What is missing in our instructional designs?  Micro-designing of instruction for asynchronous (not in real time) teaching and synchronous (real time) student-teacher response is needed to make remote education effective.  When a teacher addresses a classroom of children, the in-person instructional design understands whole group and synchronous delivery, immediate feedback, and a targeted, synchronous teacher response interactional loop.  It looks like this – “I say/show/display a chunk of new learning to all students.  I watch/listen/perceive their understanding and comprehension of the new learning.  Based upon my observation of student responses and raised questions, I clarify and correct student understanding and comprehension of the new learning.  Children show me through their practice/work with the new learning the level of their understanding/mastery.  I check student work for accuracy of their understanding and application of new learning and make new corrections/clarifications.  Then, I teach more new learning.”  This loop goes on constantly in all classrooms every day when teachers and children are physically together.

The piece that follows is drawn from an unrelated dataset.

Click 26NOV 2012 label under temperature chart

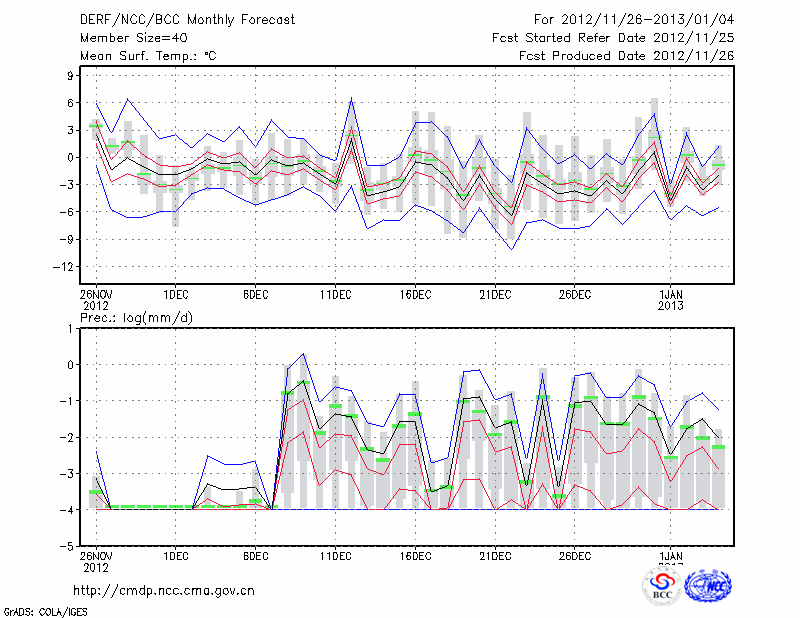[x=96, y=299]
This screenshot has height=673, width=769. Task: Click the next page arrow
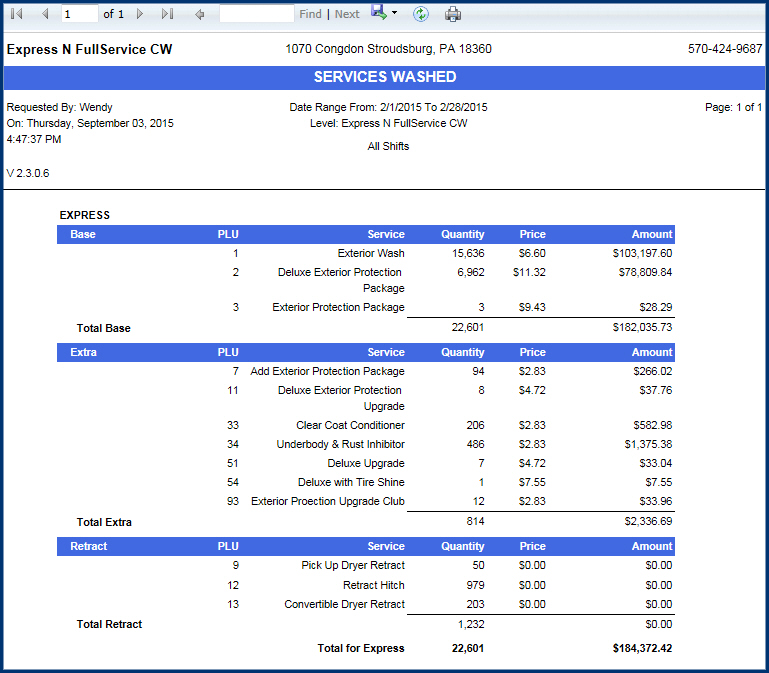(x=140, y=14)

How important is synchronicity in teaching and learning?  It is a quantity issue.  Madeline Hunter showed us that a teacher makes hundreds of instructional decisions in each teaching and learning episode in every class; thousands of decisions each day.  All these decisions are generated in the rapid-fire sequence of in-person teaching and learning.  See-respond, hear-respond, perceive-respond.  These thousands of decisions need to be enacted for teaching and learning to progress.

Synchronicity also is a quality issue.  We are a real-time people who expect/demand immediacy in our interactions.  In a real-time classroom, watch what happens when a child raises her hand and cannot command the teacher’s attention.  Facial and body language droop and commitment to the learning task moves from positive to neutral toward negativity.  In remote education, even in Zoomed large group sessions, the teacher cannot see/hear/perceive/experience the same real time values of how well children are learning.  And children, who cannot get synchronized engagement with their teacher disengage faster when they are at home and out of sight.  Even the most committed and hard-charging child is put off by remote education’s delay of teacher attention and response time. 

Our dilemma is that remote education cannot be synchronous for all teachers and all children at all times while we engage in remote education.  Remote education is not like in-person classroom teaching.  Hence, the need for micro-design, asynchronous delivery and synchronous response. 

Micro design, the teaching of the critical attributes of what must be learned, is essential for all teaching and learning and is ultra-essential for remote education.  Critical attributes are the basic facts, the building blocks of the lesson’s content, or the a, b, c-like steps of skill building that a child must take in order to learn from an instructional  lesson.  These basics form the generalizations, concepts and understandings that complete a unit of instruction.  Without in-person engagement to synchronize what a child sees and what a child does, it is critical that these “bare bones” are identified and incorporated into a very deliberate instructional design.  The bare bones must almost become self-evident.  Critical attributes are taught asynchronously in broadcast lessons, podcasts, Zoom sessions, and e-mailed/mailed assignments.  These assignments are smaller in scope, time requirement, and the amount of required student work.  A child can appropriately be required to complete a series of essential assignments asynchronously that lead to a synchronous interaction with the teacher.  Micro design is the assurance that each component of critical learning is addressed deductively or inductively by the teacher.  Individually and collectively these points of learning lead a child to the “aha” moment.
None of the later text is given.